Road to Ruin: Nick Hamm’s Driven Takes a Comic Approach to the Downfall of Auto Rebel John DeLorean

Lee Pace as John DeLorean. Image courtesy: Universal Pictures Content Group.

Most people recognize the name DeLorean from the sleek, gull-winged car that became a time-traveling vehicle in the classic 1985 sci-fi comedy Back to the Future. Automotive buffs will know John DeLorean as the brilliant engineer and inventor who broke away from General Motors to form his own car company in 1973. But DeLorean’s ambitious venture never gained traction, and he resorted to fraud, embezzlement, and tax evasion in a desperate quest to save his company. Worse, at the behest of his ex-con neighbor Jim Hoffman, he engaged in cocaine trafficking; what he didn’t know was that Hoffman was an informant for the FBI.

_____

■ **Request 1**: Pull out each line of the records that contains the string "screenshot", copying the lines unchanged.

[Rows showing where targets appear]

_____

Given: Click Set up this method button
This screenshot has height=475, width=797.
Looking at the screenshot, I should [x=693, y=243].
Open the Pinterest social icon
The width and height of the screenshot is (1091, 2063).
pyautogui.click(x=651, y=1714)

_____

■ **Request 2**: Write the next part of the article on John DeLorean and the film Driven, starting after its last sentence.

■ **Exercise answer 1**:
This screenshot has height=475, width=797.
Looking at the screenshot, I should [x=693, y=243].
The width and height of the screenshot is (1091, 2063).

■ **Exercise answer 2**:
Driven, which opened yesterday from Universal Pictures Content Group, takes a startlingly comic and irreverent approach to a very flawed genius’s reckoning. Jason Sudeikis plays the slippery Hoffman, while Lee Pace, perhaps best known from the Guardians of the Galaxy movies, is ideal casting as the larger-than-life (and taller than most) DeLorean. The excellent supporting cast includes Judy Greer as Hoffman’s curiously loyal wife, Ellen; Corey Stoll as calculating FBI agent Benedict Tisa; and newcomer Isabel Arraiza as DeLorean’s fashion model wife, Christina. The movie also boasts an intriguing behind-the-scenes story: Filming in Puerto Rico in 2017 was halted by Hurricane Maria, and the cast and crew opted to return to the devastated island to finish the picture. Director Nick Hamm, a former resident director at the Royal Shakespeare Company whose previous films include Killing Bono and The Journey, talks about that and more in this interview conducted during the 2018 Toronto International Film Festival, where Driven had its North American premiere.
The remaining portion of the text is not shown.